No porão, os berços vazios empilhavam-se como caixotes de feira. Cada um com uma etiqueta: nome, data, peso. Ele anotava tudo. Era meticuloso. Como um cientista. Como um artista.
E quando o silêncio da casa era absoluto, ele dançava. Dançava com os braços abertos, rodopiando entre os berços, como se celebrasse uma colheita farta. Os pés descalços deixavam pegadas vermelhas no chão de pedra. E ele ria. Ria alto. Ria como uma criança.
Quando ele, Yakov morreu o mundo não celebrou. Não houve manchetes, nem luto, nem justiça proclamada. Apenas um silêncio espesso, como se o próprio tempo tivesse prendido a respiração. O homem que roubava a juventude com lâminas e cálices caiu com um tiro seco, disparado por um caçador que o vigiava ao longe, e nesse dia seguiu o cheiro do sangue até ao porão. O corpo de Yakov ficou ali, nu, diante do espelho, com os olhos abertos e a boca ainda tingida de vermelho.
Mas a morte não foi o fim. Foi o início da purgação.
A casa, isolada entre bosques russos, era mais que madeira e pedra. Era um mausoléu de horrores. Cada parede guardava ecos de choros interrompidos, cada tábua do soalho rangia com memórias de passos pequenos que nunca voltaram. Os berços empilhados no porão, com etiquetas escritas à mão com o nome, a data, e o peso, eram como lápides sem túmulo. O pano de linho, endurecido pelas camadas de sangue seco, repousava dobrado com precisão obsessiva. O cálice de prata, ainda morno, refletia a luz como se recusasse apagar o último ritual.
Quando os aldeões descobriram o que ali se passava, não houve julgamento. Houve fogo.
Vieram à noite, com tochas e gasolina. Não entraram. Não tocaram em nada. Sabiam que a casa estava contaminada, que os objetos ali dentro não eram apenas físicos, eram extensões da alma e dos desejos sádicos de Yakov. Cada berço, cada fralda esquecida, cada registo meticuloso era um altar à sua loucura. O fogo era a única linguagem que poderia responder àquilo.

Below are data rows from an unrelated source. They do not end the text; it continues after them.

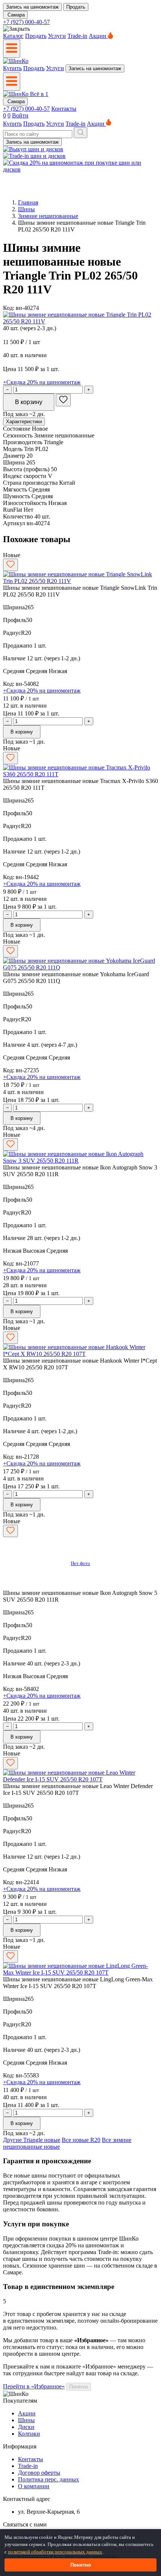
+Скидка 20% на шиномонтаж (41, 382)
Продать (75, 7)
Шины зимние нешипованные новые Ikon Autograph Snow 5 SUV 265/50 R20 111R (80, 1596)
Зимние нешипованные (48, 216)
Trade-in (77, 36)
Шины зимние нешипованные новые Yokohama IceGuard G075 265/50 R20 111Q (76, 977)
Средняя (14, 671)
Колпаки (29, 2433)
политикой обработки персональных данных (55, 2552)
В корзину (28, 402)
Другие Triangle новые (31, 2140)
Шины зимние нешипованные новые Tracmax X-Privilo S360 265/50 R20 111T (80, 784)
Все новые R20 (81, 2140)
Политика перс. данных (48, 2479)
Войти (20, 115)
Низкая (58, 671)
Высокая (34, 1250)
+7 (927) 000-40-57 (26, 22)
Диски (26, 2427)
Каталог (13, 36)
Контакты (63, 108)
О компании (33, 2486)
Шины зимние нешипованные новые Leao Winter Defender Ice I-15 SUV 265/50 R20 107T (78, 1789)
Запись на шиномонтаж (32, 7)
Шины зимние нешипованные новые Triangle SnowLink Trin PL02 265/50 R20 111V (80, 591)
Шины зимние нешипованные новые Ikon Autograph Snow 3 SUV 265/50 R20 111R (80, 1170)
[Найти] (80, 132)
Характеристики (24, 421)
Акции (98, 36)
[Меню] (11, 48)
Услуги (57, 36)
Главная (28, 202)
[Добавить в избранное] (63, 400)
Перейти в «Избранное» (34, 2386)
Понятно (78, 2387)
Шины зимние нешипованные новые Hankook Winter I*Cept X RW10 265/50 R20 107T (80, 1364)
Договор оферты (39, 2472)
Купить (12, 68)
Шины (26, 209)
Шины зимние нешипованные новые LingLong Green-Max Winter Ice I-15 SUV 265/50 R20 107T (78, 1982)
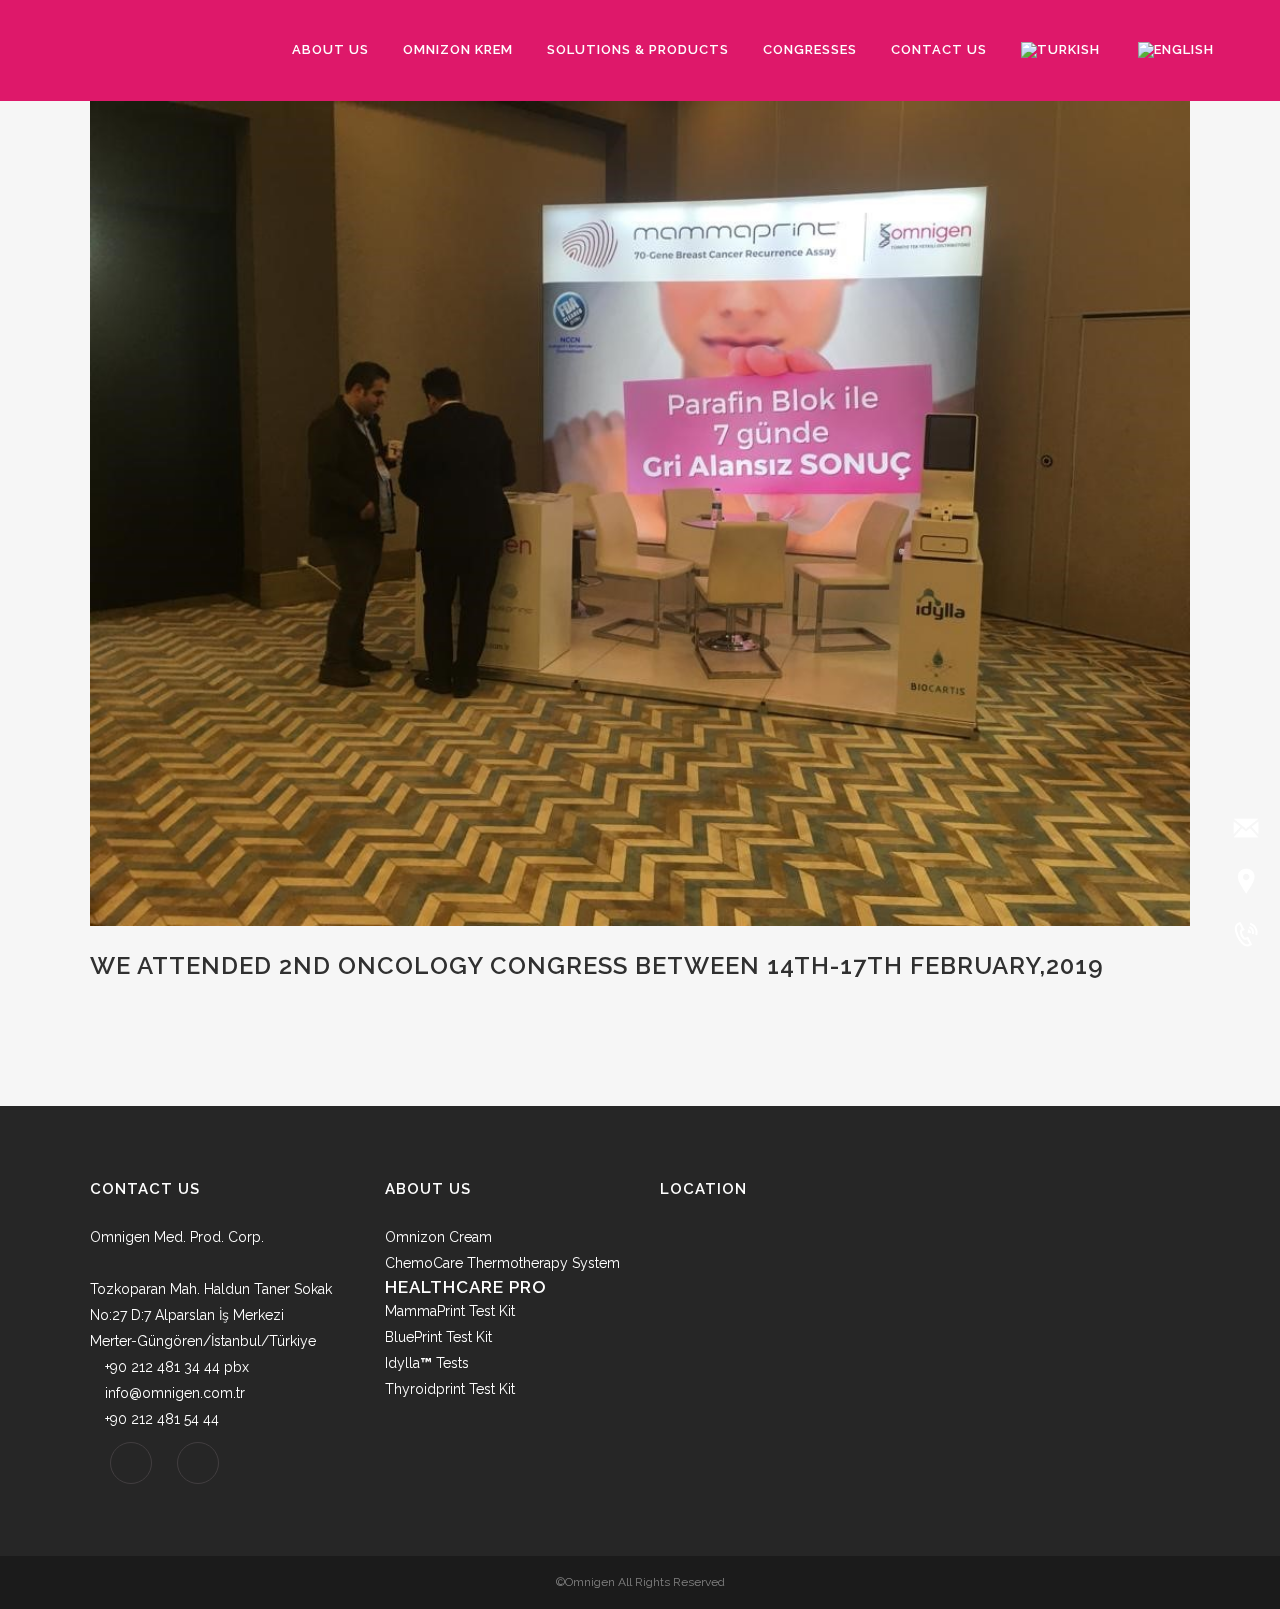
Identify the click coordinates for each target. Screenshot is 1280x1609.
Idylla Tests (427, 1363)
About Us (428, 1189)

As chamas começaram pelo porão. O linho foi o primeiro a arder, soltando um fumo espesso e doce, como incenso profano. Os berços estalaram como ossos. As etiquetas arderam lentamente, como se cada nome resistisse à extinção. O cálice explodiu com um som agudo, como um grito metálico. A casa inteira tornou-se um farol de condenação, iluminando a floresta com uma luz alaranjada e cruel.
Do lado de fora, ninguém chorava. Ninguém rezava. Apenas observavam, em silêncio, enquanto a casa de Yakov se desfazia em cinzas. O fogo subia alto, como se quisesse alcançar os céus e avisar os deuses do que ali se passou. E quando a última viga caiu, houve um momento de paz. Mas não era paz verdadeira.
Era o vazio que antecede o retorno.
Porque Yakov não se foi. A carne morreu. Mas a obsessão, o ritual, o pacto tudo isso sobreviveu.
A morte não o libertou.
Quando o corpo de Yakov foi consumido pelas chamas, a carne estalou, os ossos enegreceram, mas a alma permaneceu intacta como se o fogo apenas tivesse descascado a casca de algo muito mais antigo e faminto. O espírito não subiu. Não desceu. Flutuou, preso entre mundos, como uma sombra sem dono.
A casa ardeu por três dias. E no terceiro, quando o último fumo se dissipou, algo rastejou para fora das cinzas. Não era visível. Mas sentia-se. O ar tornou-se mais pesado nas redondezas. Animais evitavam o terreno. Crianças choravam ao passar. E os sonhos dos aldeões começaram a apodrecer.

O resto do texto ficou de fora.